Joe Cotton was the winner of Pop's Ultimate Star in 2007. The show showcased winners of various Kiwi singing contests over recent years. Her other screen work included hosting TV2's Thursday-Saturday M2 show (a graveyard shift alternative music programme). Joe left M2 (when it was cancelled in February 2003) and after appearing on Celebrity Treasure Island became a fill-in host on the C4 music channel show Select Live. She has recently appeared on the shows The Great New Zealand Spelling Bee, Pop Goes The Weasel and Celebrity Joker Poker. After hosting her own show on the New Zealand radio station The Edge she went on to be co-host on More FM Auckland's breakfast show and was then moved to host the evening show. She then co-hosted breakfast on More FM in Invercargill, before leaving radio entirely in late 2023. She was also the vocal coach for Boyband and did backing vocals on their b-side "Pour Some Sugar On Me" from their chart-topping single "You Really Got Me".

Erika Takacs hosted the weekly Coke RTR Top 20 show which ran on TV2 from 2000 to 2003, appeared on commercials for the chain store Video Ezy and appeared on celebrity shows. She was signed to Sony for a single "Do It" which remains unreleased.

Keri Harper kept the lowest profile post-TrueBliss; although a song called 'Atmosphere' was produced by Che Fu, it has never been released.
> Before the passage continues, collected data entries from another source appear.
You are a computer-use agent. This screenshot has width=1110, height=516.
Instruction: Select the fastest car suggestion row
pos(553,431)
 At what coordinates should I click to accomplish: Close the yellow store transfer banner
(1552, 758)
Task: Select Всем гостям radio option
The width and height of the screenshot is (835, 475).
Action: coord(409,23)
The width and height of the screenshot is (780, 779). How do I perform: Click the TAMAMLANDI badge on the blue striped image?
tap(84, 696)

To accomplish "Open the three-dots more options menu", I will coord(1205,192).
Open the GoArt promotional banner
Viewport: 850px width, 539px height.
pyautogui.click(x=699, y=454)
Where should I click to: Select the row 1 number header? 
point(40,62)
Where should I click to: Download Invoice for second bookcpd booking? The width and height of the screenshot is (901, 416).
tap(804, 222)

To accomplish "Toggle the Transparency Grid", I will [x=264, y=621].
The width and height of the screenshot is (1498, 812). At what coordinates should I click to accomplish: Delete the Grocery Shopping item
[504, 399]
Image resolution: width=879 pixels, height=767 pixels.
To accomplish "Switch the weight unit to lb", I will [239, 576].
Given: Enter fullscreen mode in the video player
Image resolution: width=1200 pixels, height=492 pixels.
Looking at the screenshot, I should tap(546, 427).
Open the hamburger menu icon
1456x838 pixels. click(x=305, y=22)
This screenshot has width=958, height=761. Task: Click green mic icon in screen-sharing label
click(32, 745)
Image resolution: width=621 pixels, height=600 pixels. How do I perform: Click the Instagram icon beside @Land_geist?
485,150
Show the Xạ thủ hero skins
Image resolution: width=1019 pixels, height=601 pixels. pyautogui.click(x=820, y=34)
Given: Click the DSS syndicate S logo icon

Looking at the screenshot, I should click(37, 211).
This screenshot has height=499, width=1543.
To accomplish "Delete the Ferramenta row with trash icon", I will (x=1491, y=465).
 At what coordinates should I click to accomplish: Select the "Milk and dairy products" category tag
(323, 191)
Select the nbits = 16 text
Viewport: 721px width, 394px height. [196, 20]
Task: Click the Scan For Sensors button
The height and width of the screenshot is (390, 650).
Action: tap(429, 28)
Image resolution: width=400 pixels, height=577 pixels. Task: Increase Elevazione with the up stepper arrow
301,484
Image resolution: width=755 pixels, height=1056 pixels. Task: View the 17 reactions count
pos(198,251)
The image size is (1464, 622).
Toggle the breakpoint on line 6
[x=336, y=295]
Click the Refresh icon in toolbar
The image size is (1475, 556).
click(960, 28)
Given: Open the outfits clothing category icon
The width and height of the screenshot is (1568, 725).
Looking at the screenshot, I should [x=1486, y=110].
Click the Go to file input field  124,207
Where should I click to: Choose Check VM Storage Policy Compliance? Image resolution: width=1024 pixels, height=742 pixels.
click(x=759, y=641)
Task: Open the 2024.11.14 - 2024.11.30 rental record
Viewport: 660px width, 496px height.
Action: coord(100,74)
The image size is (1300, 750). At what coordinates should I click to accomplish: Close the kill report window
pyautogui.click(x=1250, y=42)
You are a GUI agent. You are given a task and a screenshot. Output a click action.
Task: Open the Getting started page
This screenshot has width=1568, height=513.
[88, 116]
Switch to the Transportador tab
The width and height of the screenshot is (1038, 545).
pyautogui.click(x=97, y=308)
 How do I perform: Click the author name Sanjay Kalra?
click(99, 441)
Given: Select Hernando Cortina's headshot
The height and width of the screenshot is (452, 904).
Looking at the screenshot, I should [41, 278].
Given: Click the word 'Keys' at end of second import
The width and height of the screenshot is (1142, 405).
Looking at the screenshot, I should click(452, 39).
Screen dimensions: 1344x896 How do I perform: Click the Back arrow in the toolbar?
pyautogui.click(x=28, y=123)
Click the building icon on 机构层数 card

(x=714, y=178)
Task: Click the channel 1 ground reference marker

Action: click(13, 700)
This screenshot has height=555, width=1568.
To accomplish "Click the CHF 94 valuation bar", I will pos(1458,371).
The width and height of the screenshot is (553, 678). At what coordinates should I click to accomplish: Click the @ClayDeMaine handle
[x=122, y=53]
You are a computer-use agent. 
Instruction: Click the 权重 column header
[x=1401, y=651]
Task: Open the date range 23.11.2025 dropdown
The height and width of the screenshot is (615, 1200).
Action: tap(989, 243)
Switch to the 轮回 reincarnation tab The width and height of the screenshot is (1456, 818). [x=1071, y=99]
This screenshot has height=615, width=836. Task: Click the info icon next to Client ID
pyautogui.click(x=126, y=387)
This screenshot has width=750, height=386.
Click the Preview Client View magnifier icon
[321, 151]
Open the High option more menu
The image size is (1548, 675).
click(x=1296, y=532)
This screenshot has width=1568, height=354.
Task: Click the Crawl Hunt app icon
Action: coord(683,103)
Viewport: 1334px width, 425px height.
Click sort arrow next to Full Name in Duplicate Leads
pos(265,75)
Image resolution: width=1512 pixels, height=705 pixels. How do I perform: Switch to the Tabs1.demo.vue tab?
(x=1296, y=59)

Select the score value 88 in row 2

She has also had cameos in the finale song of the 2002 "Coca Cola Christmas in the Park" (Auckland performance) and, in 2005, in the series final of the charitable show So You Wanna Be A Popstar? with all other True Bliss members except Binding. Keri has continued with theatre work including a stint with Michael Barrymore in Joseph And The Amazing Technicolour Dreamcoat. In 2007 Keri competed in Pop's Ultimate Star, but was the first contestant to be eliminated.

==Reformation ==
In 2012 Megan Alatini, Joe Cotton, Keri Harper and Erica Takacs reformed the group to sing and release a single for the New Zealand Child Cancer Foundation. The song was performed live at a Northern Mystics versus NSW Swifts netball game. The single "A Minute of One Day" was released via iTunes on 20 July 2012 with all proceeds going to the Children's Cancer Foundation. Carly Binding, was in a relationship with former Kiwi league player Matthew Ridge. In November 2010, the couple had a son, London Luca Ridge. The couple separated in 2014 and Binding confirmed the split in February 2015 with Matthew Ridge. Carly Binding was not part of the reformed band.

==Discography==

===Album===

| Year | Title | Details | Peak chart positions | Certifications |
NZ
| 1999 | Dream | Label: Columbia; Catalogue: 494809 2; | 1 | NZ: 2× Platinum |

===Singles===

Year: Title; Peak chart positions; Album
NZ
1999: "Tonight"; 1; Dream
1999: "Number One"; 12
2000: "Freedom"; —
2012: "A Minute of One Day"; —; Non-album single
"—" denotes a recording that did not chart or was not released in that territory.